The dynamo was removed then rotated by hand to confirm that the bearings seemed ok… which they were. The dynamo pulley should turn freely with just a slight drag due to the brushes on the commutator. If the pulley is stiff to turn then it will need to be removed and the bearing replaced when the end covers have subsequently been removed. Generally it is easier to remove the pulley, if necessary, before further dismantling the dynamo.  

Unless the bearing needs replacing then the pulley doesn’t need to be removed.

  • The end cap was removed after unscrewing the two end cap bolts.  This normally needs a large screwdriver with its blade in good condition as these bolts tend to be difficult to remove
  • The carbon brushes were checked for wear and seamed ok – these brushes were still about 2/3 of their original length.

  • The armature was checked by first looking for burning, scoring or other damage – it looked ok

  • The resistance was measured between adjacent armature segments looking for any significant difference in readings – a disconnected or shorted winding would be expected to give a difference of 40% or more from the normal readings. Again everything looked ok. Using the multimeter shown earlier, a typical reading on this armature was about 0.6 or 0.7 ohms – the accuracy of reading is poor but good enough to show if one or more windings are disconnected (higher than normal reading) or shorted (lower than normal reading.) If a wire is disconnected then re-soldering it at the commutator may be all that is necessary. A short, unless there is an obvious solder bridge between adjacent commutator segments, most likely needs a replacement armature with a replacement dynamo likely to be the lowest cost solution.

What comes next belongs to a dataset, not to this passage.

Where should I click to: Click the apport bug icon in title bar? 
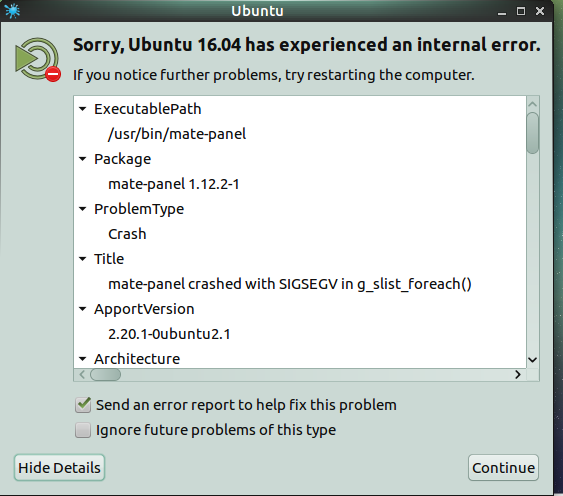pos(12,10)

  • The resistance between the field terminal and case was measured. This time however the test indicated a problem – the field coil was open circuit indicating that it had either burnt out or that it’s earthing rivet wasn’t making a good connection. Examination of the rivet showed corrosion so it was drilled out, corrosion cleaned and then replaced with a nut and bolt – electrical continuity was then restored. The field terminal to case then measured about 6 ohms.
  • The dynamo was re-assembled and successfully re-tested.
  • The dynamo now produced power but its regulation was poor and erratic. The voltage regulator was replaced with one bought via the internet quoted as the correct part for the tractor, a description which was only partially correct. The regulator would work with the dynamo but was actually for a vented version in that its nominal current was 22, not 11 Amps, pushing out a good 30 Amps when the engine was first started. The regulators are intended to allow higher charging currents when everything is cold to help recharge the battery after cold starting demands then, as the regulator heats up, the maximum current is reduced.

In UK temperatures there didn’t seem to be much of an overheating problem with running the non-vented dynamo at these higher currents and the tractor was been run in this configuration for a couple of years without problems. Seeing 30 Amps charging from a tractor dynamo may however surprise some people. For peace of mind however the dynamo as then dismantled and re-inspected.

Inside the dynamo case as found a ring of tiny splashes of solder radially out from where the commutator segments are soldered to their armature windings. The solder possibly had only softened with heat rather than completely melted, but it had been enough that all bar the minimum solder needed to maintain the joint had been thrown off.

So, despite the dynamo continuing to work, it doesn’t look like a good idea to run an un-vented dynamo with the higher current regulator. Either get the lower current regulator or change to a vented dynamo.